Het Gerechtshof Amsterdam overweegt dat belanghebbende economische casu quo inkomensrisico's loopt aangezien zij enkel wordt betaald voor de daadwerkelijk uitgevoerde werkzaamheden. Maar ook dat is vergelijkbaar met bepaalde loontrekkenden. Werknemers met zogenoemde nuluren- en oproepcontracten krijgen alleen betaald als zij daadwerkelijk worden opgeroepen om te werken. Op dat terrein is belanghebbendes positie dus juist wel vergelijkbaar met die van werknemers.
Conclusie
Al met al komt het Gerechtshof Amsterdam tot de conclusie dat de positie van belanghebbende als lid van meerdere bezwarenadviescommissies veeleer overeenkomt met die van een beoefenaar van een vrij of daarmee gelijkgesteld beroep althans onvoldoende vergelijkbaar is met die van een werknemer. Daarbij hanteert het Gerechtshof onjuiste criteria (zoals de verwijzing naar artikel 7:13 AWB) respectievelijk onbegrijpelijke criteria (zoals de verwijzing naar het economisch-/inkomensrisico).
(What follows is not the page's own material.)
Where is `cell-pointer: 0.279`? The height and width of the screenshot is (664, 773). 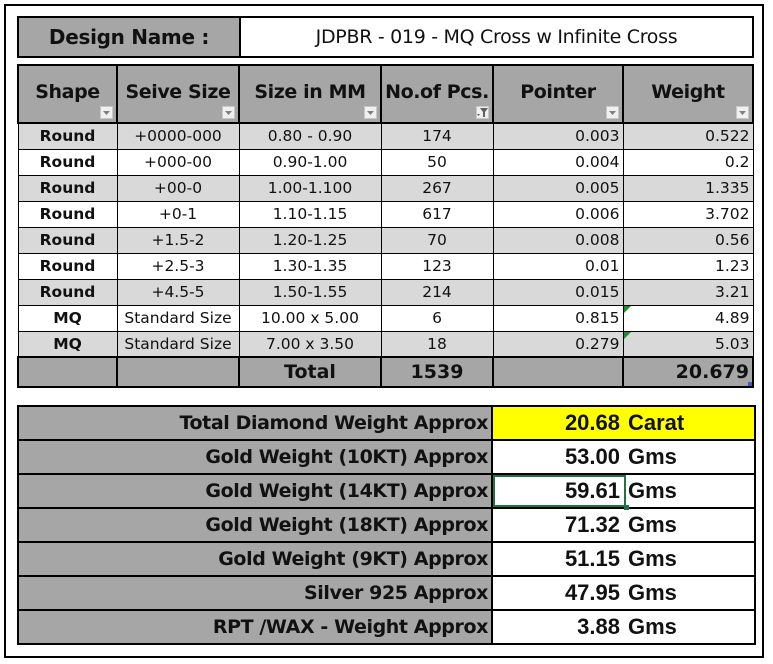 cell-pointer: 0.279 is located at coordinates (558, 344).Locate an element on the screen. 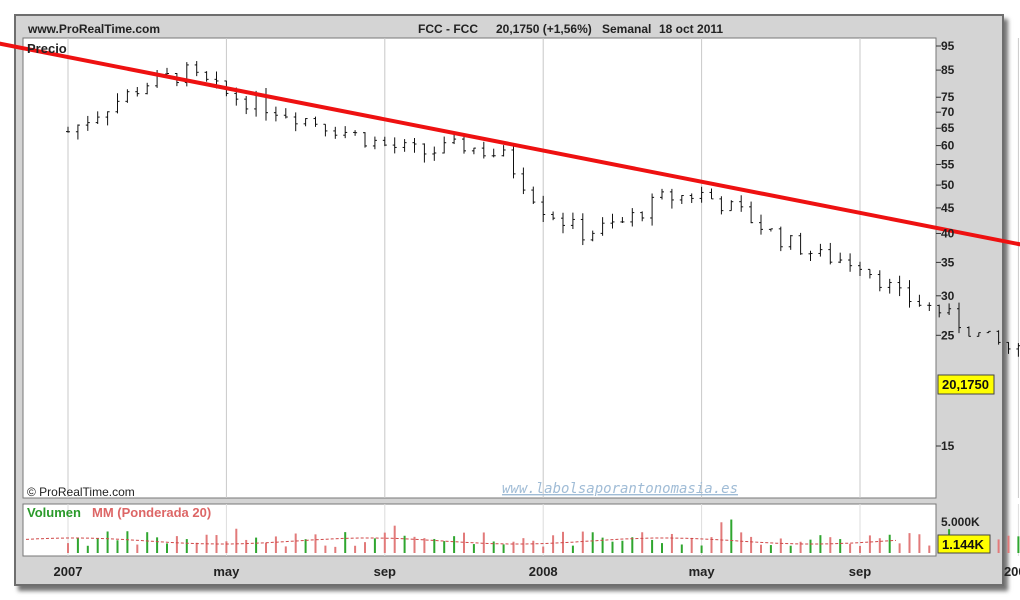  period-label: Semanal is located at coordinates (627, 29).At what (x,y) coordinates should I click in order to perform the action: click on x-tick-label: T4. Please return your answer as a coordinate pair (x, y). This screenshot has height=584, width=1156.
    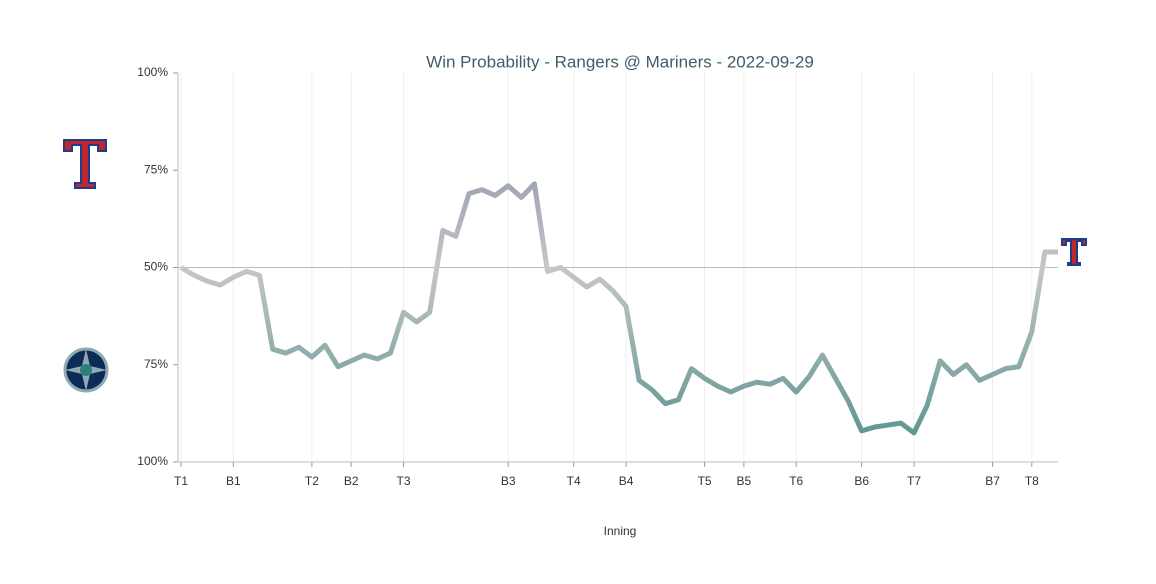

Gelet op het vorenstaande concludeer ik dat belanghebbende geen omzetbelasting is verschuldigd vanwege haar tegen beloning verrichte werkzaamheden als lid respectievelijk voorzitter van bezwarenadviescommissies. De desbetreffende werkzaamheden betreffen geen zelfstandig ontplooide economische activiteiten als bedoeld in de artikelen 9 en 10 van de BTW-richtlijn. De conclusie dat wel van een zelfstandig ontplooide economische activiteit sprake is, heeft het Hof onvoldoende respectievelijk onbegrijpelijk gemotiveerd. Ik geef uw Raad daarom in overweging de bestreden uitspraak van de Gerechtshof Amsterdam te vernietigen en zo mogelijk deze zaak zelf af te doen door ook de uitspraak van de rechtbank (behalve voor zover dit de vergoeding van griffierecht, proceskosten en immateriële schade betreft) en de daarbij gehandhaafde uitspraak van de inspecteur te vernietigen en aan belanghebbende teruggaaf te verlenen voor het bedrag groot € 1.955. Voorts verzoek ik uw Raad te bepalen dat de staatssecretaris van Financiën respectievelijk de Staat der Nederlanden aan belanghebbende de kosten van deze procedure dient te vergoeden.